Why plan for your own departure?
Whether you own many companies or focus all of your efforts on one, a succession plan will help you prepare for the unpredictable future. Most importantly, it can protect the business, brand and unique culture you’ve created.
It’s also a commitment to your client base and ensures that long after you’ve passed the hat, the business continues to meet the needs of your customers and employees.
Challenges are everywhere
There are also elements beyond your control. Changes in federal or provincial legislation can create unforeseen costs such as wage increases for employees. If you make a product that relies on imported resources, trade negotiations can disrupt the bedrock of your business.
Unexpected events such as accidents and illness can happen at inopportune times.
And then there are natural disasters. The repairs might be too steep to revitalize the establishment you’ve worked hard to create.
Starting your business succession plan
Depending on what stage you’re at with your business, it might not be clear which succession pathway you want to choose. Having a list of options is a great starting point and it will be at the ready when you decide it’s time to build out the details.
Who will run the business?
This could be one of the hardest decisions for a business owner to make. If the company is family-run, the weight of the decision can be extremely stressful.
- Which child should take over the business?
- Who has vision for its future?
- Who will best represent the family name that’s associated with it?
Larger companies have unique challenges as well. That’s why there are various pathways to consider, based on the structure of your company.
If you started your business with someone, you can sell your shares to your co-owner(s). You might have already drafted a mutual agreement with your partners which states that the business interest can be purchased from next of kin or a spouse in the event of an untimely death.
Pass your business to someone you trust, be it an immediate or extended family member. This is a chosen path for family-run businesses, where children of the founder often work for the company, giving them an intimate perspective into how the company works. As this is a major family decision, it has the potential to impact the dynamics of a family.
Put your company in the hands of a trusted employee who lives and breathes what your company stands for and has a vision for its future.
One of the challenges employees face is having the funds to purchase the business.
Once you have someone in mind, create a process that will give the employee the chance to take over the business when you’re ready to leave. This will ease the financial pressures.
Alternately, you could seek out an entrepreneur or find someone outside of your company who has the skills to fill your shoes. If you’re very attached to your business, this might not be the pathway for you, as it’s difficult to predict if the external source truly shares your business vision or has something else in mind.
Now sketch out a plan
Once you’ve chosen your business successor, take a deep dive into your business by identifying the critical positions that are valuable to the company.
First list the roles that, if removed, would hurt operations.
Identify competencies and fold this into your succession planning. If your company is large, you’ll want to look at succession management strategies as well, which sketches out timelines, roles and responsibilities for your leadership team.
Now that you have an idea of what direction you’ll pursue, consider using the Business Transition Planning eBook by the Business Development Bank of Canada to hammer out the details.

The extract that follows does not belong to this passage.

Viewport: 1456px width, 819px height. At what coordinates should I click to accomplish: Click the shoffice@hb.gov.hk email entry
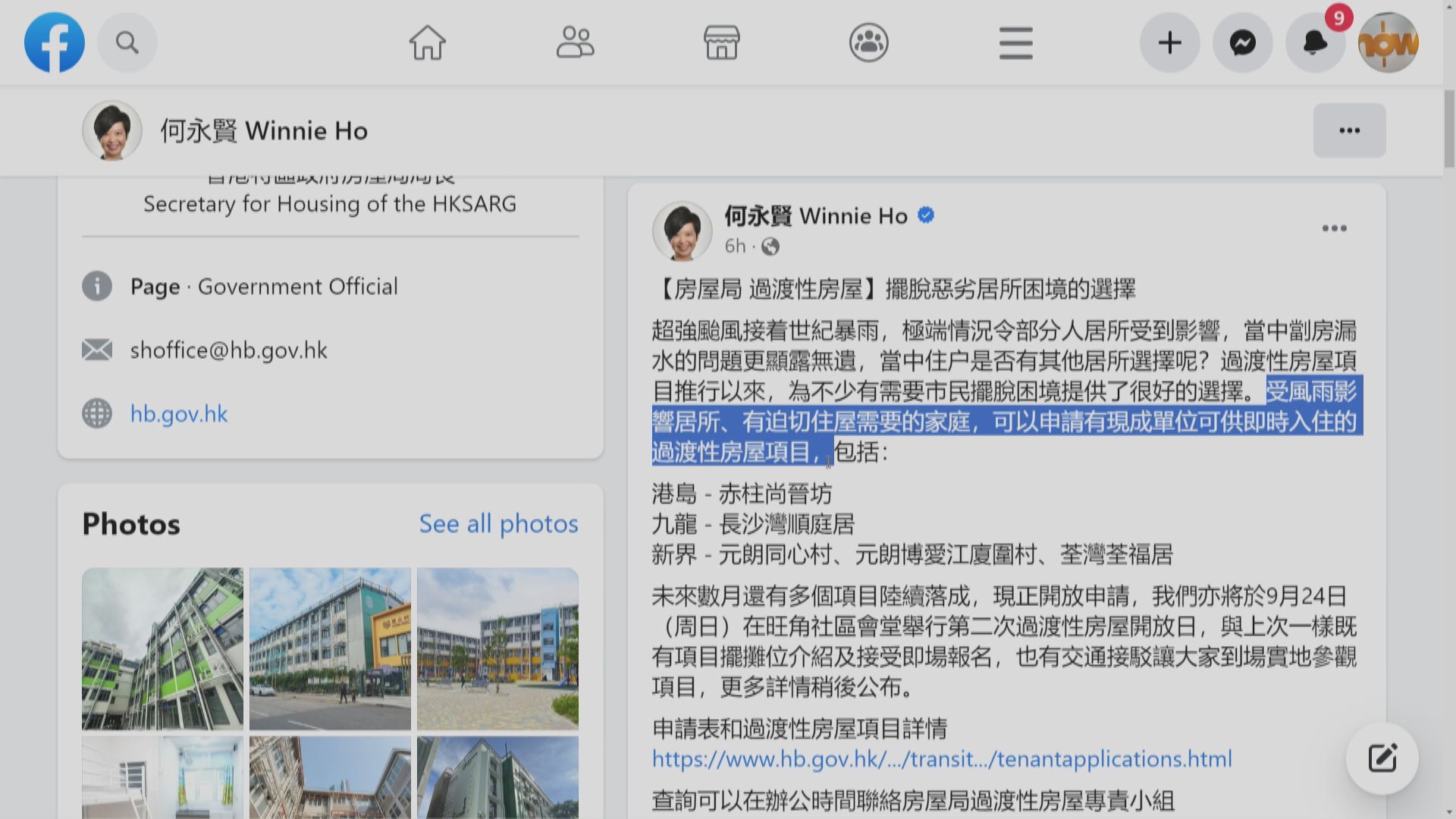click(228, 350)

It’s a great resource that will walk you through issues like:
- Negotiating the best sale price (if applicable)
- Maximizing value
- Financing sources
- Defining the ways you can make your exit as smooth as possible
If any of the above doesn’t seem to fit your business and you’re looking for an unconventional way to pass it on, you might consider holding a contest. A store owner in Hamilton, Ontario made headlines for doing this in 2016. His no-strings attached, golden ticket approach just might land you the right successor.
Business succession plan recap
It’s important to remember that, when done well, a business succession plan can take five or more years to roll out. Getting a head start positions you and your company for success as you’re prepared to decide what happens when you sell up, leave the business to someone else, or retire.
Keep these tips in mind as you plan:
- Start thinking about your plan early and create a blueprint. As your business changes, so will your plan.
- Select a successor pathway.
- Evaluate your management team, review core competencies and develop timelines.
- Once you’re ready to add some meat to your plan, read the Business Transition Planning eBook by the Business Development Bank of Canada.
Once your plan is set, you’ll find yourself resting easier because your business legacy is safe, come what may.